2.1. Space-borne measurements

The measurements used for this precipitation climatology are retrieved from CloudSat and CALIPSO observations and focus on the region 0–30°S, 70–100°W in the southeastern Pacific region dominated by marine stratocumulus clouds. The CloudSat CPR operates at 94 GHz and has a minimum detectable signal of about −30 dBz (Tanelli et al 2008), while the CALIPSO Cloud-Aerosol Lidar with Orthogonal Polarization (CALIOP; Winker et al 2003) measures backscattering signals at 532 and 1064 nm. CloudSat and combined CloudSat-CALIPSO retrieval products have an approximate 1.4 km × 1.8 km horizontal resolution and 250 m vertical resolution. Marine low clouds are identified using the combined CloudSat 2B-GEOPROF-LIDAR cloud mask product (Mace et al 2009). The 2B-GEOPROF-LIDAR cloud mask combines the significant echo mask from the radar-only 2B-GEOPROF product (Marchand et al 2008) with the LiDAR vertical feature mask (VFM; Vaughan et al 2009) for a merged cloud mask that identifies up to five vertical cloud layers for each CPR profile.
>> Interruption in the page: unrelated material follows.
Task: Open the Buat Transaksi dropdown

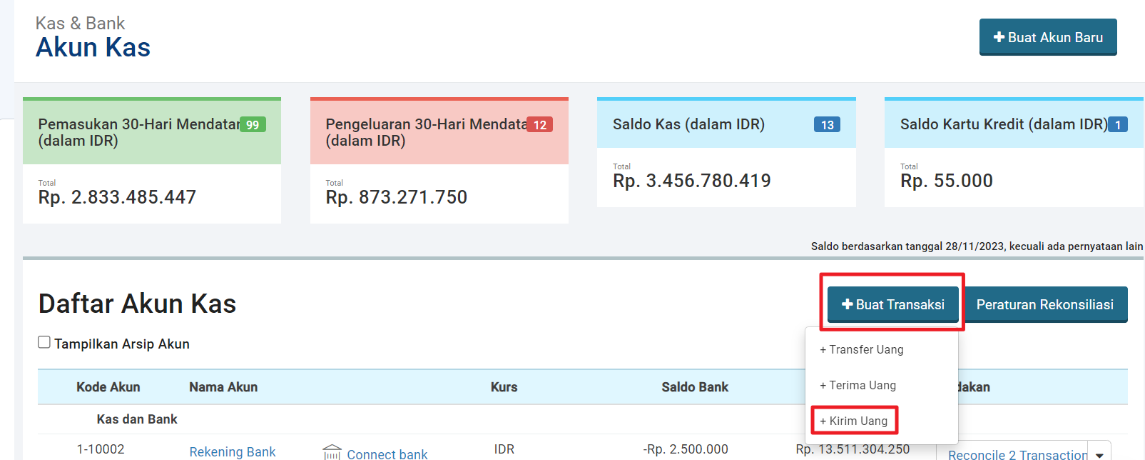Action: (892, 304)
Precipitation in low clouds is identified using the 2C-PRECIP-COLUMN (Haynes et al 2009) rain likelihood mask. The 2C-PRECIP-COLUMN algorithm identifies the probability of a profile containing rain using the attenuation-corrected reflectivity thresholds in table 1. Contamination from ground clutter prevents the detection of rain when it originates in the lowest two atmospheric bins, or below about 720 m. Studies of this region (e.g., Bretherton et al 2010, Rahn and Garreaud 2010, Wood and Bretherton 2004) show that boundary layer depth is typically about 1 km near the coast of South America and increases away from the coast, suggesting that precipitation originating below 720 m is likely a relatively infrequent occurrence.

Table 1. CloudSat 2C-PRECIP-COLUMN likelihood of precipitation based on attenuation-corrected reflectivity.

Precipitation likelihood	Z range (dBz)
Rain possible	−15 to −7.5
Rain probable	−7.5–0
Rain certain	>0

Low cloud precipitation is quantified using the new CloudSat 2C-RAIN-PROFILE (Lebsock and L'Ecuyer 2011) rainfall retrieval product. This product employs the reflectivity profile with a path integrated attenuation constraint in an optimal estimation framework to retrieve the profile of precipitation water and an estimate of surface rainfall. To overcome some of the limitations of earlier CloudSat precipitation products, the 2C-RAIN-PROFILE retrieval incorporates moderate resolution imaging spectroradiometer (MODIS) visible optical depth measurements to provide a climatologically consistent constraint on cloud water, assumes drop size distributions more suitable for warm rain, and includes corrections for multiple-scattering effects. Another improvement that is especially important in the southeastern Pacific is the addition of a model for evaporation of precipitation below cloud base that is based on the Comstock et al (2004) model developed for this region. In the case of precipitation, the evaporation model is applied to the bottom of the lowest layer of detectable hydrometeors (third range bin above the surface). This retrieval framework exploits the sensitivity of the CloudSat CPR to provide an unprecedented look at not only the frequency of low cloud precipitation, but also an estimate of its intensity.

2.2. In situ measurements

Measurements from the VAMOS Ocean-Cloud-Atmosphere-Land Study Regional Experiment (VOCALS-REx; Wood et al 2011) C- and W-band radars on the NOAA R/V Ronald H. Brown are used to validate the CloudSat rainfall distributions.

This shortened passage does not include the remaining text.